I discovered some curious and fearsome stories. But what was truly thrilling to me, a Polish Jew who has lived in France for many years, was to discover how tightly the lives of the Jews’ and Poles’ were interconnected and knit together. True, they were stealing from each other but they were stealing together!!!
Here’s a story uncovered from history that I deciphered: Around Christmas, two Polish thieves arrived at night to a house of Jews, cobblers by profession. The thieves sold the Jews their stolen goods which included such items as sheepskin coats, dressing gowns, and pistols. To further complicate the situation, a few hours later a traveling Jew arrived and bargained in Yiddish to purchase these stolen goods.
This series of events is witnessed by a 30 year old woman with a Polish sounding name (Maryanna Zajączkowska), and she testifies in Court about what she witnessed. She is identified as an illegitimate wife of one Eliasz Lemencew, clearly a Jew. Clearly a Jew? As clearly as one can suppose from their names or by guessing based on the context from the documents. If a historian wants to establish who is “a 100% Jew”, who is 100% not, and many other aspects of the story according to his/her research interest, she/he will have to go to other archives, civil state archives, Jewish Kahal archives, etc.
Another example I deciphered is that of a Jew who is suing several persons, mainly Gentiles, among them a lady Teofilia Brzestowska born Radziwiłł. Such a fact is exciting when you know that Radziwiłł is the name of Polish aristocrats of the highest rank! Moreover, in the court files, the Jew is designed as a “merchant and citizen of Wilno.” Therefore we learn that Jews were citizens. This document is from the year 1798. To add historical context to this story, it’s exciting to juxtapose the fact that revolutionary France became the second country of the world to emancipate its Jewish population in September 1791, 500 years after Poland’s Statute of Kalisz was issued by Bolesław the Pious in September 1264.
One more interesting story that I uncovered is that of a 25 year old beggar named Azik Joselowicz. He appeared in the City Court. As a result of a marital dispute he strangled his wife Sara, who was also a beggar. Azik admitted his deed. Such a horrific crime, says the Court, justifies the most severe sentence. The accused was therefore condemned to lifetime work in the hospital of the Kahal (Jewish community), to a burn mark on his body and to 50 lashes. That was the most severe punishment available since capital punishment, the death penalty, was abrogated by Prince Repine, the Lord of the area!

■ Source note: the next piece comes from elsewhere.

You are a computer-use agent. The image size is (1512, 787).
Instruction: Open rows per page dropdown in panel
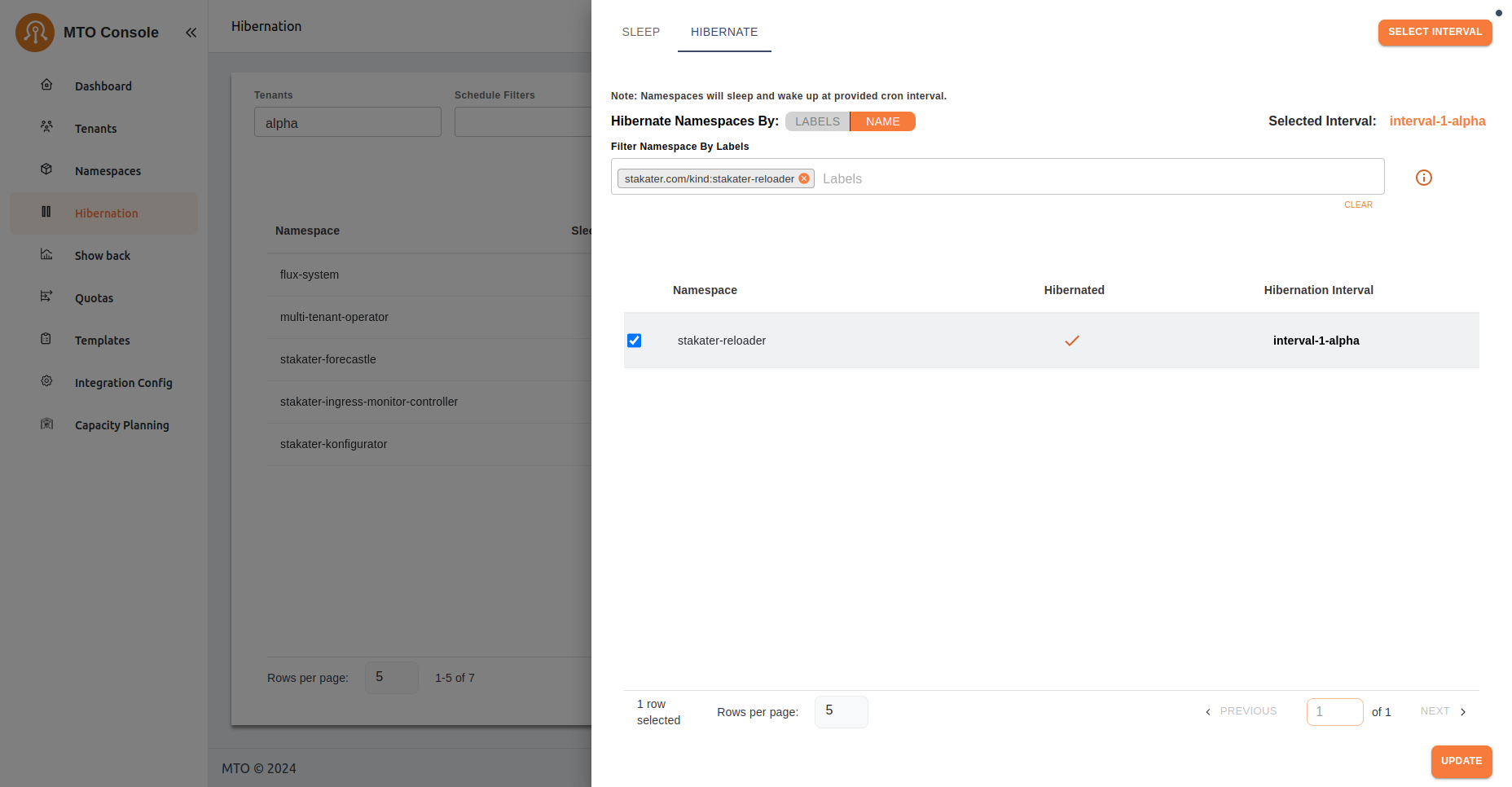[841, 711]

Not all files that I looked at revealed so many of their secrets as the ones I shared above. When trying to decipher these old manuscripts, I attempted mainly to identify the actors, the places, the topic. And there was always a tension: should I dig more into a file to get more information from it or would my time be better spent reading and decoding the next one?
I enjoyed very much my time, albeit too short, at the Archives. Thank you, Marla and Terry of Skilled Volunteers for Israel and thank you Yochai, Anastasia and Benyamin from the Central Archives for the History of the Jewish People.